Next in line is about femininity itself

Let me first say that I don’t think that femininity and masculinity are non-existent. The female brain has more potential for social interaction, and this potential manifests during our complex lives in communities larger than ancestral tribes. That being said, this haiku here comes from somewhere around 1800/1900, when it was way more “en vogue” to show the differences between the genders. Not for superiority reasons either (in this case), but in an admiring fashion. My wife is way more gentle than I am, and of course she would be. Her testosterone level is probably much lower, and her upbringing differed from mine. And then, we have the cultural factor, as well. This haiku comes from a Japanese person, and even now, in 2022, Japanese people are being raised to be considerate towards their environment, because Japan is a small island, dominated by mountains, and people living crammed on very little space.

The next one is interesting for different reasons.

(Target position records)
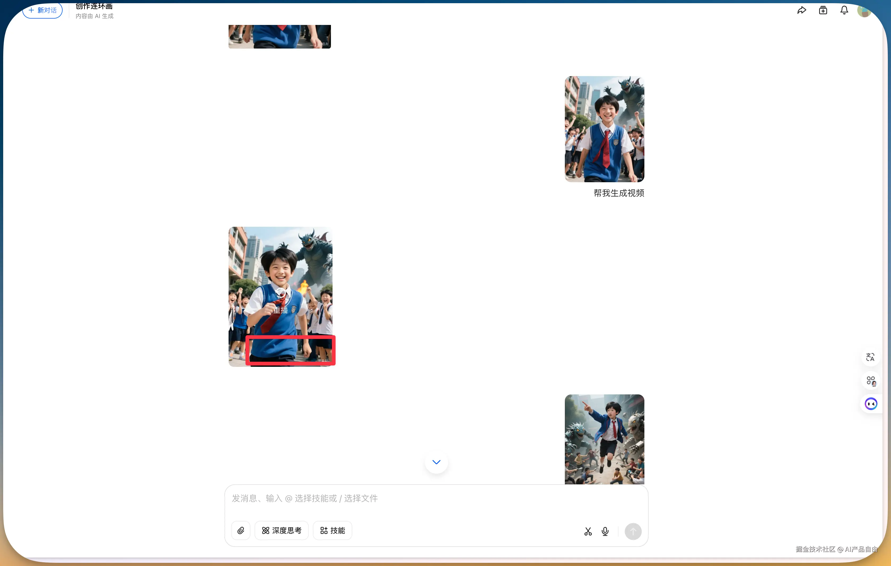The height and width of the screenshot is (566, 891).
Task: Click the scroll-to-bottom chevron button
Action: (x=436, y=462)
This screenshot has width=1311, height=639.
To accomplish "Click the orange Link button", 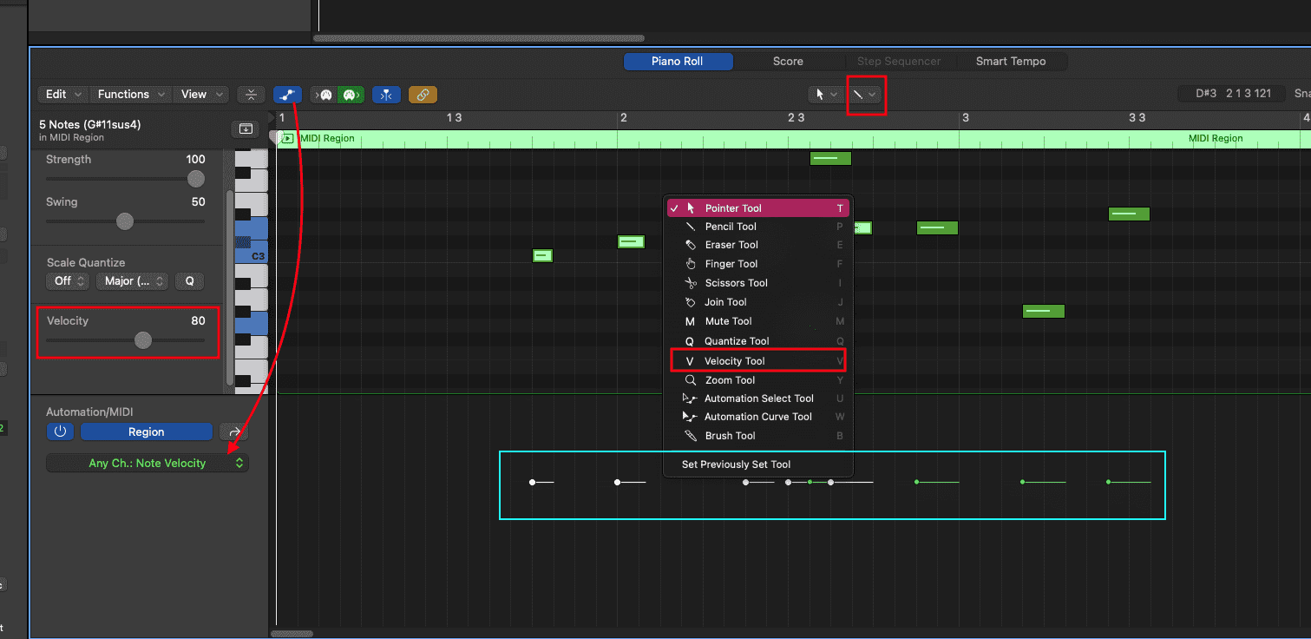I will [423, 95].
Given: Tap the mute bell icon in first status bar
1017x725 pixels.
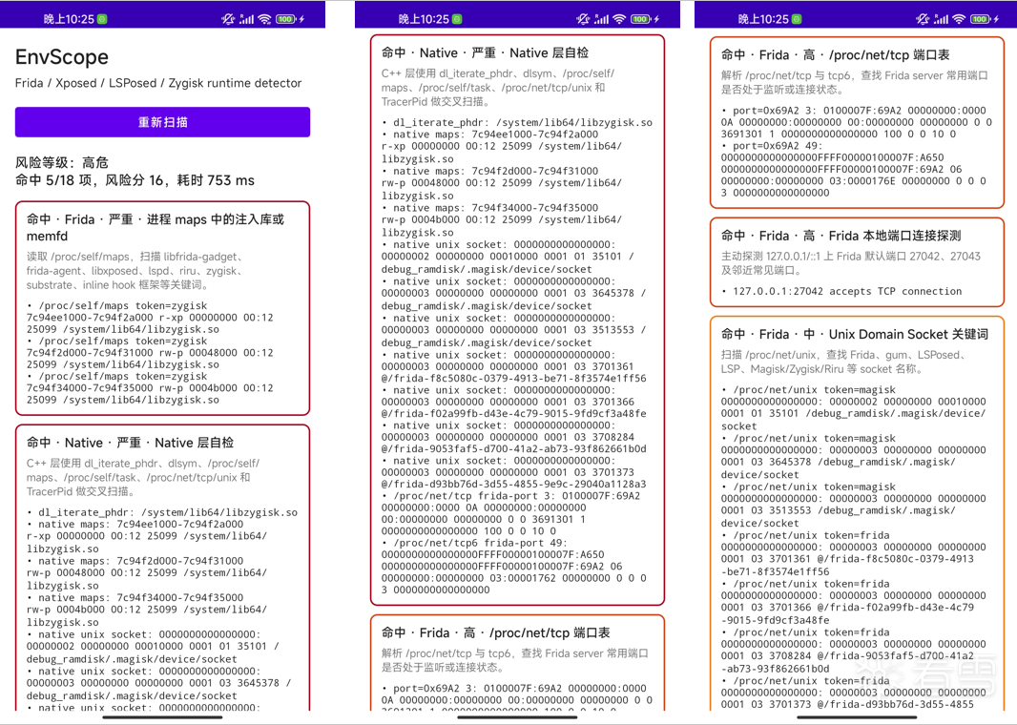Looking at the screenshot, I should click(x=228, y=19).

--

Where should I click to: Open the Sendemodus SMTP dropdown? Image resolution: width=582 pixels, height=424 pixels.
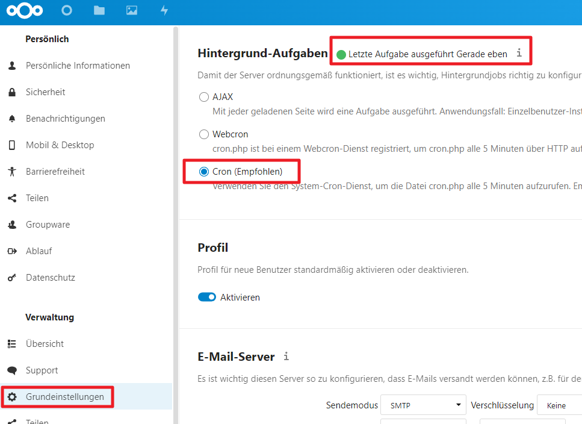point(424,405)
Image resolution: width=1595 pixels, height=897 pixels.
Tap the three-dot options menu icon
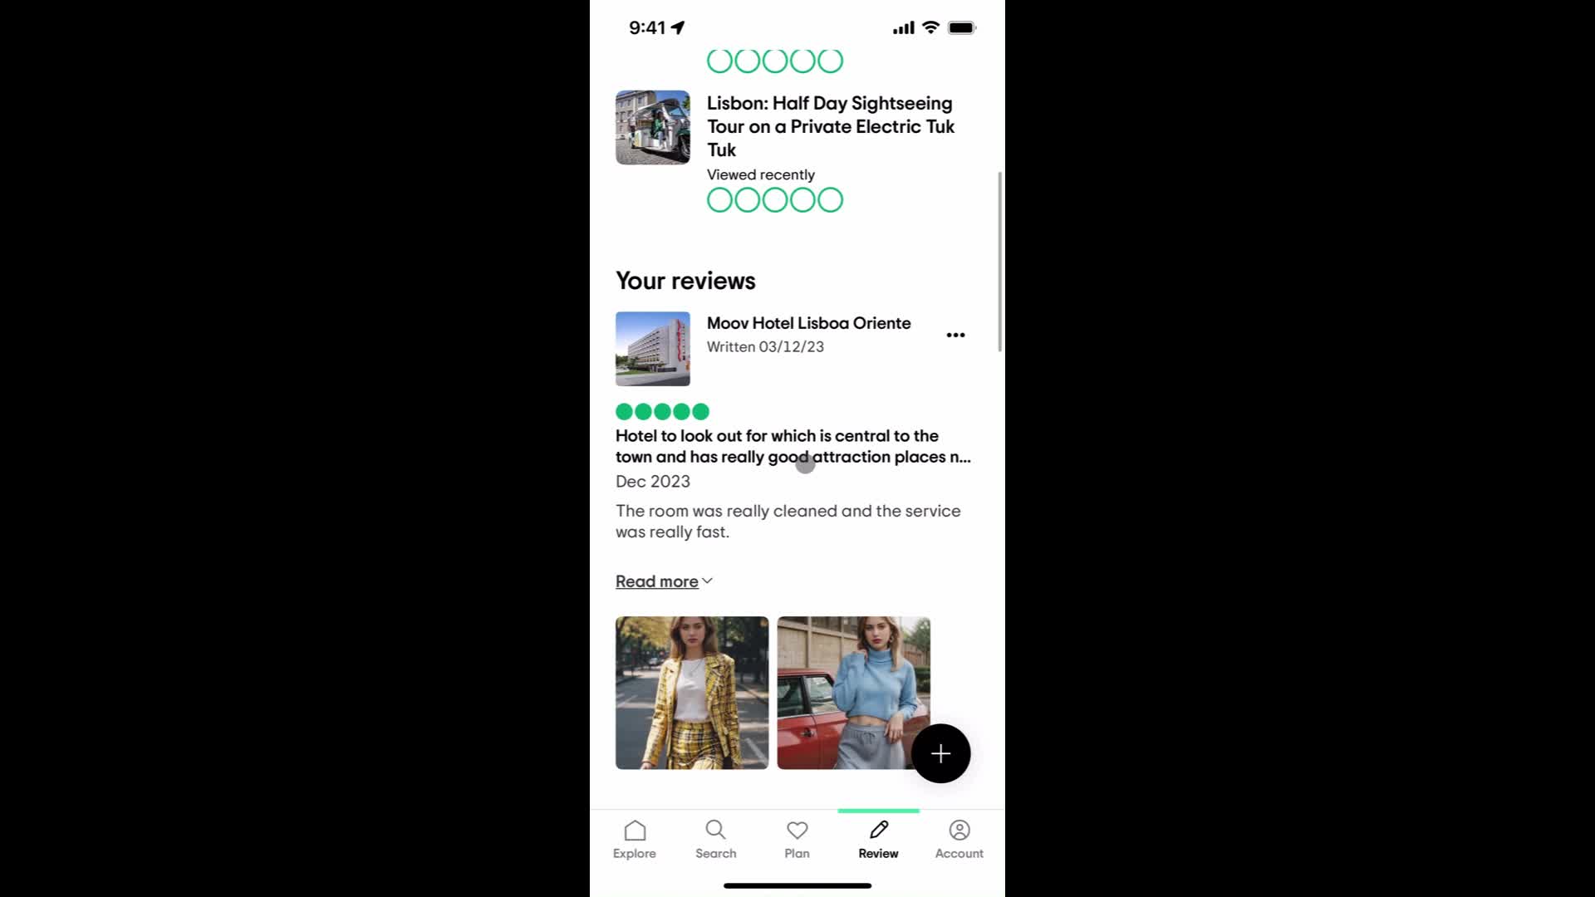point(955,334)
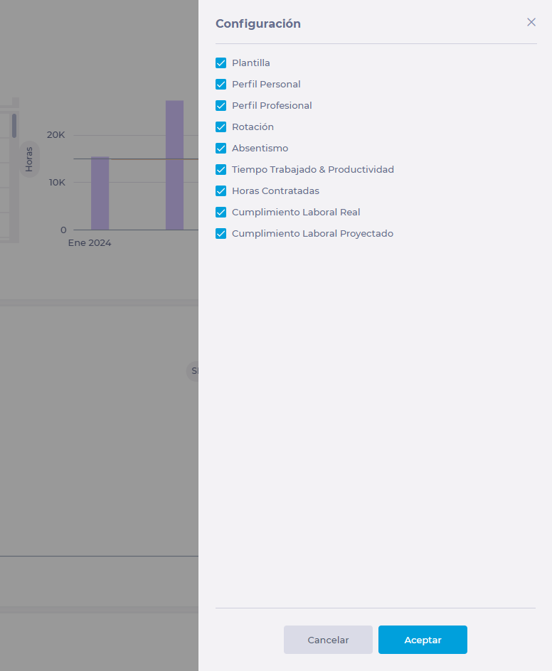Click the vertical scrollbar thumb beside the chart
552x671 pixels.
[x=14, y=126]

• _Problem_
Write the next part of the commentary on a haiku about femininity, beginning immediately after its final sentence. The entries were taken from a separate source.

• _In response_
I don’t even know what there is to criticise from a “Men Writing Women” point of view. It’s clear that this is supposed to be a sexy scene, and both perspective and intent are of utmost importance. As a writer, I cringe at the heavy use of adverbs here, and the way he describes the body reminds me more of a gynecologist or a cannibal analysing their next meal. I see nothing sexist here, which would usually be what people mean when they dig out the “Men Writing Women” accusation.

“Soseki and the obsession of Japanese women with breasts”

It seems people pay no attention to, or don’t know about, things going on in other cultural environments. Living in Japan, I can indeed confirm that women not only look at other women’s chests here, the very topic is rather common, and people talk about them in daily life, like they would have a chat about the weather. This might not be a thing in many other cultures, but it definitely is here, and instead of criticising Soseki for pointing out something that almost falls under “boob shaming” in other areas of the world, they could take note and accept it as what it is: Reality, and no ill intentions whatever attached. I’m a teacher, and when I watch, say, a historical video, I sometimes think about how I can put the facts I just learned in my next lesson, or how I can build one around it. We are formed to a certain degree by our environment, and our role, our place in the world, becomes part of who we are as a person.

Stephen King. Ahh, Stephen King.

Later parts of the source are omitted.